These tags collectively allow fast indexing on different facets of the tone:

  • By topic (#t): All tones vs only music vs only fx, etc.
  • By instrument (#i): find by instrument type.
  • By note (#n): find by note name.
  • By scale (#s): find tones in a certain key or scale.

Clients and relays already implement filtering on tags like #t for hashtags, and generic tag filtering for others via NIP-12. For example, a client can send a subscription filter {"kinds":[7043], "#i":["piano"]} to get all piano tones, or {"#n":["C"], "#t":["music"]} to get all musical tones that are a C note. Relays that support NIP-12 will handle these queries. (If a relay doesn’t support NIP-12, one can still fetch all Tone events and filter client-side by tags, but that’s less efficient.)

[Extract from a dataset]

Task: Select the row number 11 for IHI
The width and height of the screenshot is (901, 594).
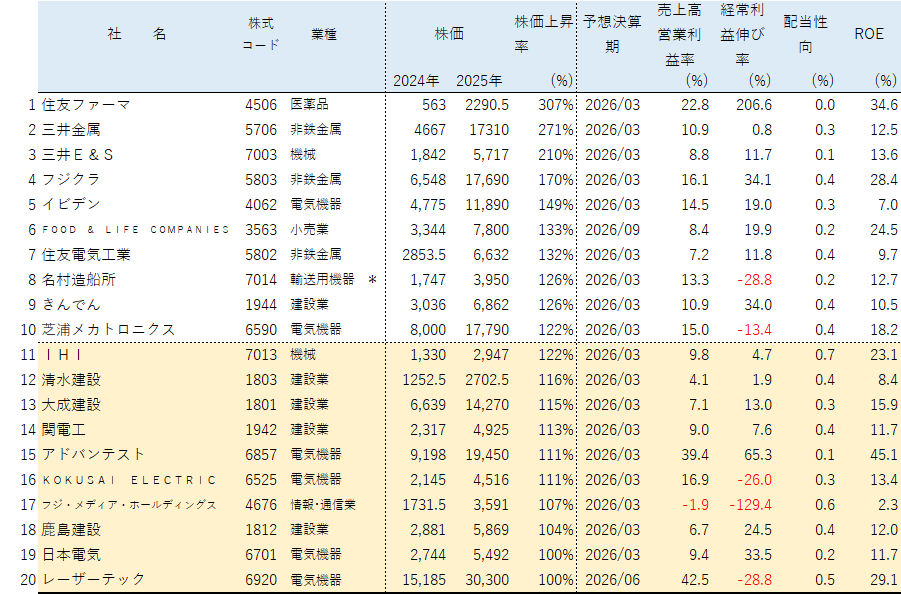Action: coord(27,355)
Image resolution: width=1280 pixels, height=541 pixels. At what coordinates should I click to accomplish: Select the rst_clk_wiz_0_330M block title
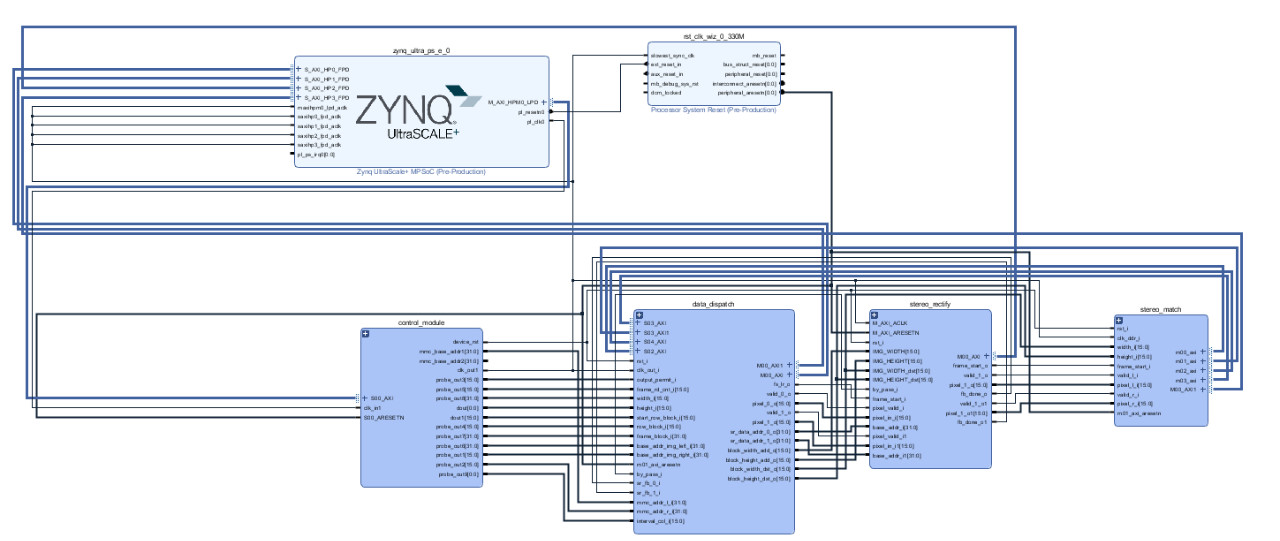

Versioning and Compatibility

The current schema version is 1. All Tone events SHOULD include "v":1 in their content. In the future, if a new version (e.g. 2) is introduced, those events will have "v":2. Clients should use the version to decide how to parse:

  • If the client only knows version 1 schema and sees v:2, it should check if the event maybe has the same fundamental fields or if it should ignore it. Ideally, future versions will be designed to be backward compatible or at least backward ignorable (unknown fields can be skipped).
  • The presence of a version field also means we do not need to assign a new kind number for minor iterative improvements – we can extend the content and bump the version. However, major incompatible changes might still necessitate a different kind or a separate NIP. (For example, if a radically different sound representation were needed, that might be a separate kind rather than confuse versioning.)

The any field is the preferred way to extend functionality within version 1. Minor additions can be done by using any to carry extra data, which doesn’t break older clients (they’ll ignore it). Only if something fundamentally changes (like we want a completely different envelope scheme) would we consider incrementing v.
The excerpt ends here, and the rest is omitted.